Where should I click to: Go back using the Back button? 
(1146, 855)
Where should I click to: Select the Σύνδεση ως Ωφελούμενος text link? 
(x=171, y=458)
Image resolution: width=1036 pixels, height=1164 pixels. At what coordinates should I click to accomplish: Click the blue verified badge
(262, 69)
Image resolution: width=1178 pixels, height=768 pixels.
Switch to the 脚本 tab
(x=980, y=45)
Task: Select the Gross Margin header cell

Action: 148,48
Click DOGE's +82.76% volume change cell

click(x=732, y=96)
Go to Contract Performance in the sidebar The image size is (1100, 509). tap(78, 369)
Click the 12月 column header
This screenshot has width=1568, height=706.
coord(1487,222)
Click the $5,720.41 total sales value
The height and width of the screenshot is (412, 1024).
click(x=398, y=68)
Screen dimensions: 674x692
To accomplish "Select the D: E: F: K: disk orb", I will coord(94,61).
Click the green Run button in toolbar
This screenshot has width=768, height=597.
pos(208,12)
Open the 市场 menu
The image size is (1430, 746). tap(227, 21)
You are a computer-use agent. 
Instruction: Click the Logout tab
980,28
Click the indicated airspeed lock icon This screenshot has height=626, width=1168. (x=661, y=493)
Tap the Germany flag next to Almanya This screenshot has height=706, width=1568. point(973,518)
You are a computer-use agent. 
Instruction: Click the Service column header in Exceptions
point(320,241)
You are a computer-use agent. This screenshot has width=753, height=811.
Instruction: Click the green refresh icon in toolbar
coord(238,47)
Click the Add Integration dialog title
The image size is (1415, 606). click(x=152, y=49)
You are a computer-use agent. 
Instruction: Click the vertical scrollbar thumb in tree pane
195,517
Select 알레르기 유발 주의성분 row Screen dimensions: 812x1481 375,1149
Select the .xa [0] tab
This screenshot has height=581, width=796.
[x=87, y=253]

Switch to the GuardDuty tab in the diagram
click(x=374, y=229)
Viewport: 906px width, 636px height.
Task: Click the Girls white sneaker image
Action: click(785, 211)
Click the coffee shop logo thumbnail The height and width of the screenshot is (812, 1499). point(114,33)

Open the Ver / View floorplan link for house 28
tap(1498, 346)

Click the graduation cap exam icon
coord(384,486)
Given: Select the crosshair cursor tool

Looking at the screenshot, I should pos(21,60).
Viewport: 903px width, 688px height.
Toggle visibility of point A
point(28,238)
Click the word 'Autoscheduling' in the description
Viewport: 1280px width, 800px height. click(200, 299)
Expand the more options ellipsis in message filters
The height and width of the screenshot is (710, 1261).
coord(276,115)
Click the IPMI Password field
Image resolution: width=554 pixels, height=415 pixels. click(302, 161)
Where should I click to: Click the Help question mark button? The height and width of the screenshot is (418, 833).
*****
(WHAT YOU ARE ASKED TO DO):
What is needed here is the full listing, restated word for word.

(PROBLEM SOLUTION):
Where should I click to: Go back using the Back button? 
(1146, 855)
Where should I click to: Select the Σύνδεση ως Ωφελούμενος text link? 
(x=171, y=458)
Image resolution: width=1036 pixels, height=1164 pixels. At what coordinates should I click to accomplish: Click the blue verified badge
(262, 69)
Image resolution: width=1178 pixels, height=768 pixels.
Switch to the 脚本 tab
(x=980, y=45)
Task: Select the Gross Margin header cell

Action: 148,48
Click DOGE's +82.76% volume change cell

click(x=732, y=96)
Go to Contract Performance in the sidebar The image size is (1100, 509). tap(78, 369)
Click the 12月 column header
This screenshot has width=1568, height=706.
coord(1487,222)
Click the $5,720.41 total sales value
The height and width of the screenshot is (412, 1024).
click(x=398, y=68)
Screen dimensions: 674x692
To accomplish "Select the D: E: F: K: disk orb", I will coord(94,61).
Click the green Run button in toolbar
This screenshot has width=768, height=597.
pos(208,12)
Open the 市场 menu
The image size is (1430, 746). tap(227, 21)
You are a computer-use agent. 
Instruction: Click the Logout tab
980,28
Click the indicated airspeed lock icon This screenshot has height=626, width=1168. (x=661, y=493)
Tap the Germany flag next to Almanya This screenshot has height=706, width=1568. point(973,518)
You are a computer-use agent. 
Instruction: Click the Service column header in Exceptions
point(320,241)
You are a computer-use agent. This screenshot has width=753, height=811.
Instruction: Click the green refresh icon in toolbar
coord(238,47)
Click the Add Integration dialog title
The image size is (1415, 606). click(x=152, y=49)
You are a computer-use agent. 
Instruction: Click the vertical scrollbar thumb in tree pane
195,517
Select 알레르기 유발 주의성분 row Screen dimensions: 812x1481 375,1149
Select the .xa [0] tab
This screenshot has height=581, width=796.
[x=87, y=253]

Switch to the GuardDuty tab in the diagram
click(x=374, y=229)
Viewport: 906px width, 636px height.
Task: Click the Girls white sneaker image
Action: click(785, 211)
Click the coffee shop logo thumbnail The height and width of the screenshot is (812, 1499). point(114,33)

Open the Ver / View floorplan link for house 28
tap(1498, 346)

Click the graduation cap exam icon
coord(384,486)
Given: Select the crosshair cursor tool

Looking at the screenshot, I should pos(21,60).
Viewport: 903px width, 688px height.
Toggle visibility of point A
point(28,238)
Click the word 'Autoscheduling' in the description
Viewport: 1280px width, 800px height. click(200, 299)
Expand the more options ellipsis in message filters
The height and width of the screenshot is (710, 1261).
coord(276,115)
Click the IPMI Password field
Image resolution: width=554 pixels, height=415 pixels. click(302, 161)
Where should I click to: Click the Help question mark button? The height and width of the screenshot is (418, 833).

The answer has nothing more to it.